Autism spectrum disorder (ASD) is een ontwikkelingsstoornis die wordt gekarakteriseerd door aanhoudende stoornissen in sociale communicatie en interacties, naast beperkte en repetitieve patronen van gedrag en interesses. Een surveillancesamenvatting door de Centers for Disease Control and Prevention van 2008 schatte het overwicht van ASD in de Verenigde Staten om één in elke 68 kinderen te zijn, zoals gedefinieerd door de DSM-IV-TR criteria voor autisme, het syndroom van Asperger, en doordringende ontwikkelingswanorde niet anders gespecificeerd (1). Vroege gedragsmatige en educatieve interventies (bijv., applied-behavioral analysis, Early Start Denver Model, logopedie) worden aanbevolen als primaire behandelingsmodaliteiten, omdat ze goed gedocumenteerd zijn om de kernkenmerken van ASD te beperken, de functionele onafhankelijkheid van patiënten te maximaliseren en de kwaliteit van leven te verbeteren (2). Deze benaderingen zijn gericht op het bevorderen van communicatie, socialisatie, spel, dagelijks leven vaardigheden, en academische prestaties, terwijl het verminderen van maladaptief gedrag.
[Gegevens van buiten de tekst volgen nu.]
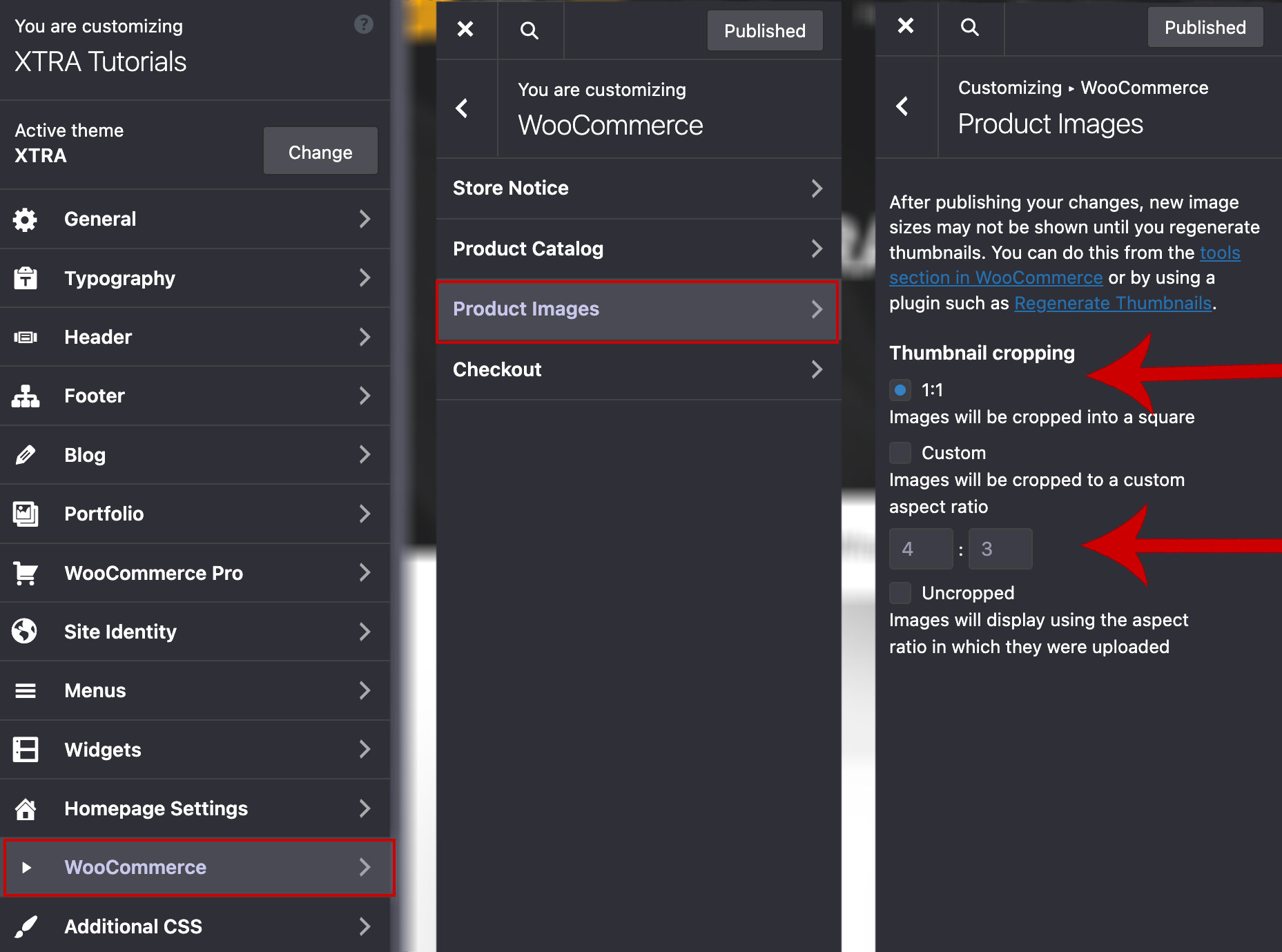
Task: Click the Typography clipboard icon
Action: point(26,278)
psychotrope geneesmiddelen worden soms gebruikt bij patiënten met ASD om verschillende symptomen te behandelen, waaronder hyperactiviteit, onoplettendheid, impulsiviteit, comorbide angst of depressie, obsessief gedrag en slaapstoornissen. Medicijnen kunnen ook nuttig zijn bij het verminderen van agressie, prikkelbaarheid, Zelfverwonding gedrag, en driftbui gedrag, die gezamenlijk zal worden aangepakt als “gedrags dysregulatie” in dit artikel. Psychotrope medicijnen moeten worden overwogen nadat gedrags-en milieuinterventies ontoereikend zijn geweest of als het kind een veiligheidsrisico vormt (2). De voordelen en risico ‘ s van medicijnen moeten zorgvuldig worden afgewogen door de psychiater op een case-by-case basis. Belangrijke overwegingen omvatten de impact van gedragsstoornissen op het vermogen van het kind om te leren en te socialiseren, evenals de algemene gezondheid en veiligheid van het kind. De psychiater moet psycho-educatie bieden aan verzorgers, met de nadruk op dat medicijnen, vergelijkbaar met gedrags-en educatieve modaliteiten, autisme niet zullen “genezen”, maar eerder gericht zijn op het verbeteren van de algehele werking van de patiënt.
de enige geneesmiddelen die zijn goedgekeurd door de Food and Drug Administration (FDA) voor ASD-geassocieerde gedragsstoornissen bij de pediatrische populatie zijn risperidon en aripiprazol. Hoewel er geen vastgestelde mechanismen zijn die de werkzaamheid van de behandeling verklaren, dragen de dopaminerge en serotonerge routes waarschijnlijk bij, gezien de verbanden met impulsieve agressie en bekende acties van atypische antipsychotica op dopamine D2-receptoren en serotoninereceptoren. De veiligheid en effectiviteit van deze twee psychotrope medicijnen bij kinderen jonger dan 5 jaar zijn nog niet vastgesteld. Er zijn ook geen FDA-goedgekeurde medicijnen voor ASD-geassocieerde gedrags dysregulation in volwassenen. Verschillende farmacologische behandelingen, zoals andere antipsychotica, anticonvulsiva, alfa-2-agonisten, stemmingsstabilisatoren, selectieve serotonineheropnameremmers en bètablokkers, zijn echter bestudeerd en worden off-label gebruikt bij kinderen en volwassenen.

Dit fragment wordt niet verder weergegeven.